Kini, ada satu lagi ketentuan yang menjadi kekhawatiran para akademisi dan penggiat pemilu, yakni penarikan pelaksanaan pilkada serentak nasional dari semula pada 2027 menjadi 2024 yang tercantum di pasal 201 ayat 8.
Masalah kemudian timbul ketika di tahun yang sama juga dilaksanakan penyelenggaraan pemilu presiden (pilpres) dan pemilihan legislatif (pileg).
Artinya dalam satu tahun terdapat tiga pemilihan sekaligus secara nasional, dimulai pilpres dan pileg pada April, pilpres putaran kedua pada Juni/Juli, hingga pilkada serentak yang diselenggarakan pada November.
Dampak pemilihan yang terlalu 'dipaksakan' itu beragam, misalnya, banyaknya pejabat yang mengisi kekosongan posisi kepala daerah yang selesai pada 2022 dan 2023 saat pejabat mengisi kekosongan hingga 2 tahun.
Padahal, sesuai dengan Pasal 132A PP 49/2008, pejabat tidak bisa mengambil keputusan yang strategis, di antaranya melakukan mutasi pegawai dan mengeluarkan izin, kecuali atas izin Menteri Dalam Negeri.

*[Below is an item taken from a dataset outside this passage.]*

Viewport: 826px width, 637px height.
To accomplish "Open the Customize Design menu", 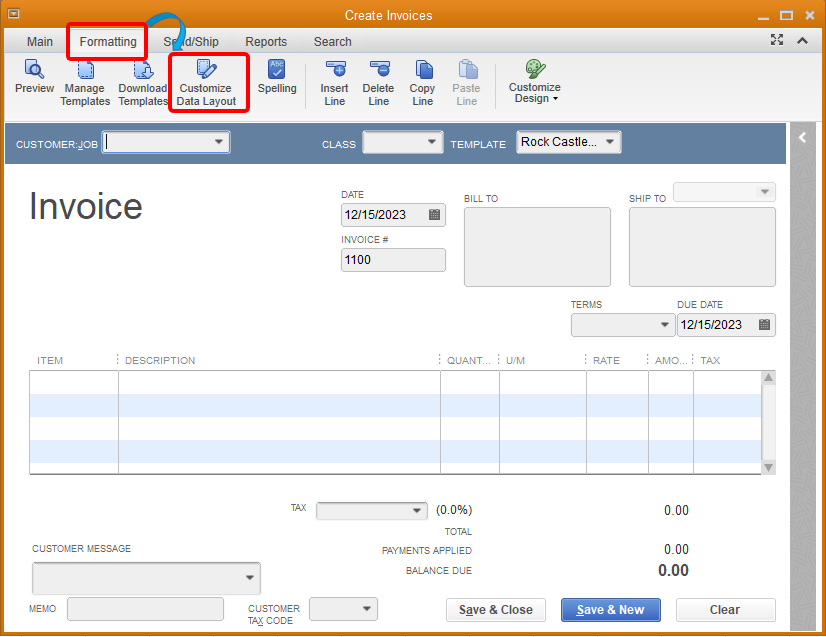I will (534, 82).
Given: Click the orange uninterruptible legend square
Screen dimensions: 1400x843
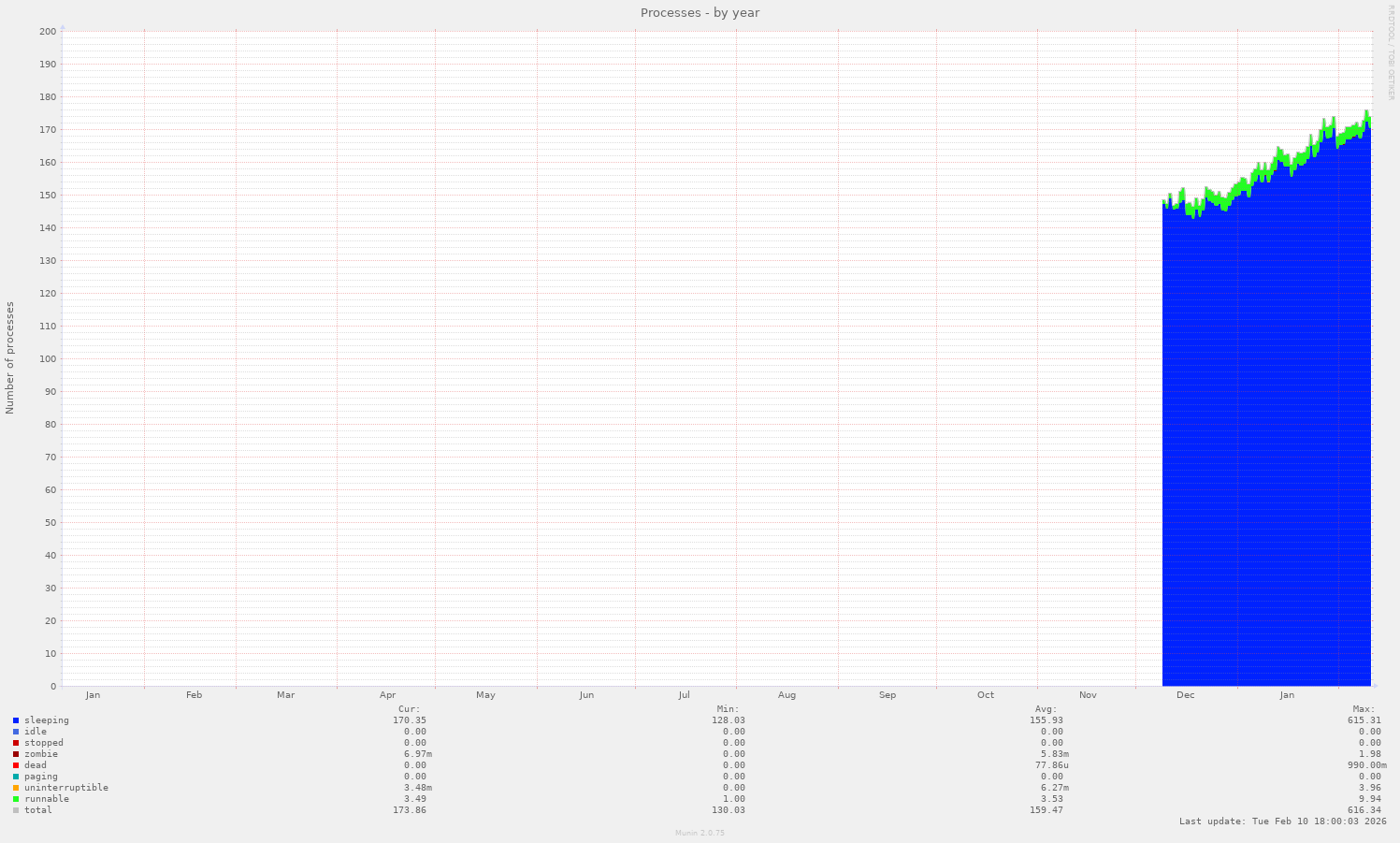Looking at the screenshot, I should (16, 788).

Itu artinya, pemilu borongan itu juga bakal menyulitkan KPU dalam membuat jadwal karena ruang konsolidasi dan persiapan bagi KPU sangat sempit sehingga rawan terjadi kesalahan teknis yang masif.
Belum lagi tingkat partisipasi aspek pemilih yang dalam pemilu biasa saja terus menurun.
Dengan tiga pemilu dalam satu tahun, hal itu bakal membuat pemilih semakin jenuh dan berpotensi membuat tingkat partisipasi anjlok.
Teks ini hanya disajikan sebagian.